Williams Embarks on Year of Inquiry to Confront Climate Change

Media contact: Noelle Lemoine, communications assistant; tele: (413) 597-4277; email: [email protected]

WILLIAMSTOWN, Mass., September 8, 2016—As the fall semester at Williams College gets under way, a series of speakers, events, and programming is planned for a thematic year of inquiry called “Confronting Climate Change.” Many of the events are open to the public; details about the events and the year of inquiry can be found on the college’s Sustainability website.

Confronting Climate Change was announced last fall by President Adam Falk and the Board of Trustees as part of the college’s comprehensive response to climate change.

As part of this initiative, the Williams community is reading The Sixth Extinction by Elizabeth Kolbert, Pulitzer Prize winner and the Class of 1946 Environmental Fellow-in-Residence, as its Williams Reads selection. The Sept. 17 convocation ceremony will honor five alumni with Bicentennial Medals for their achievements in fields related to sustainability and the environment.
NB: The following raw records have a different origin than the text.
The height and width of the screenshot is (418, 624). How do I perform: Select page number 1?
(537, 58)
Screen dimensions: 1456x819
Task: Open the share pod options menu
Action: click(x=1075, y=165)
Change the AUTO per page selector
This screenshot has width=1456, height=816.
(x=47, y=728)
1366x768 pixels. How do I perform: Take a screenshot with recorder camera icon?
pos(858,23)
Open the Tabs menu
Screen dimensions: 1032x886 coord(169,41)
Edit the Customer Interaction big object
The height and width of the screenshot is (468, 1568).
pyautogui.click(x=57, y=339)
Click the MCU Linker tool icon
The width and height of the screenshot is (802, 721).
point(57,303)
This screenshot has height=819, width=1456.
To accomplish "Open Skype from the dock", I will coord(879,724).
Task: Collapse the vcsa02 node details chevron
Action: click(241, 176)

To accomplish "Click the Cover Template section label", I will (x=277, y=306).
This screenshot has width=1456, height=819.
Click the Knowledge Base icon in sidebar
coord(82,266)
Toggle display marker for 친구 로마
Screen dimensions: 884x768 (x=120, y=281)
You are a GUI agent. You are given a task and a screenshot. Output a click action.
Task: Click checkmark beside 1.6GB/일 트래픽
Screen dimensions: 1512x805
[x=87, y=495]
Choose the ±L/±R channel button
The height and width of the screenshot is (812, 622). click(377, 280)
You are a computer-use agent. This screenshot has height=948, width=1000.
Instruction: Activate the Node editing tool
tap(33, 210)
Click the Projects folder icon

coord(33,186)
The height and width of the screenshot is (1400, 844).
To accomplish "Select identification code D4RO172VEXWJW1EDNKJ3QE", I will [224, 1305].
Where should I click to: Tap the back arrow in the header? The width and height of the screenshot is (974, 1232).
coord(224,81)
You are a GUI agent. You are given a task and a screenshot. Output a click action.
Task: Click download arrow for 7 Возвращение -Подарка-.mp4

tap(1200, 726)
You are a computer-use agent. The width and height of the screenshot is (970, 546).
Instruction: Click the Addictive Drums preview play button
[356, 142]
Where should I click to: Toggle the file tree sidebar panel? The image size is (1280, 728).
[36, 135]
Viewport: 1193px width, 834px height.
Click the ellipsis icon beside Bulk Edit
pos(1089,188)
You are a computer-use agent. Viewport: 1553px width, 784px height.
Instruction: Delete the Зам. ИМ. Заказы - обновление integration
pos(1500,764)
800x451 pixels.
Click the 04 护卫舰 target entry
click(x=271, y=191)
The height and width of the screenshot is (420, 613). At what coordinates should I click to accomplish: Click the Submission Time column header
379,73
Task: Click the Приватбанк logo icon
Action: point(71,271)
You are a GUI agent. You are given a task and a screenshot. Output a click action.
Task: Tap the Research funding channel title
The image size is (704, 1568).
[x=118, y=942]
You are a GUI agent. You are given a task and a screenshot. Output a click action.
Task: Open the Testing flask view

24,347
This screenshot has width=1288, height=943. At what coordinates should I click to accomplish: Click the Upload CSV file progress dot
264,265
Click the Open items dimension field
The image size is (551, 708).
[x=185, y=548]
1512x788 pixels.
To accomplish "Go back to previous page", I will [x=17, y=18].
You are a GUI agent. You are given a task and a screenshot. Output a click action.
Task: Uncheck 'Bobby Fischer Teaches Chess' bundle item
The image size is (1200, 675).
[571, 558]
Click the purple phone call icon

Throughout the year, the college will host speakers who will address various aspects of climate change. The speakers include Van Jones, author and CNN contributor, who will discuss “Green Jobs, Not Jails” on September 28; alumna Maxine Burkett ’98, law professor at the University of Hawaii, who will speak on October 6 about climate justice; alumnus Mark Tercek ’79, president and CEO of The Nature Conservancy, who will visit October 12 to address the conservation community’s response to climate change; and Bill McKibben, founder of 350.org, the first planet-wide, grassroots climate change movement, who is scheduled to deliver a talk in April. At the invitation of the Williams College Museum of Art (WCMA), Ghana ThinkTank, an international art collective, will be on campus to collect problems related to climate change to be studied by think tanks in Indonesia and Morroco. An art installation at WCMA in January is part of the response from the think tanks. Students also will be engaged with the ThinkTank to gather video footage from the community.

In addition to the speaker series, the college community will be continuing its efforts to measure and reduce campus greenhouse gas emissions, including exercises such as the Wedge Exercise, planned for Winter Study Period. Throughout the summer, students collected and analyzed data to prepare for the Wedge Exercise, which not only identifies opportunities for reducing emissions, but also requires us to confront the difficult choices regarding what we are actually willing to sacrifice in order to reduce emissions.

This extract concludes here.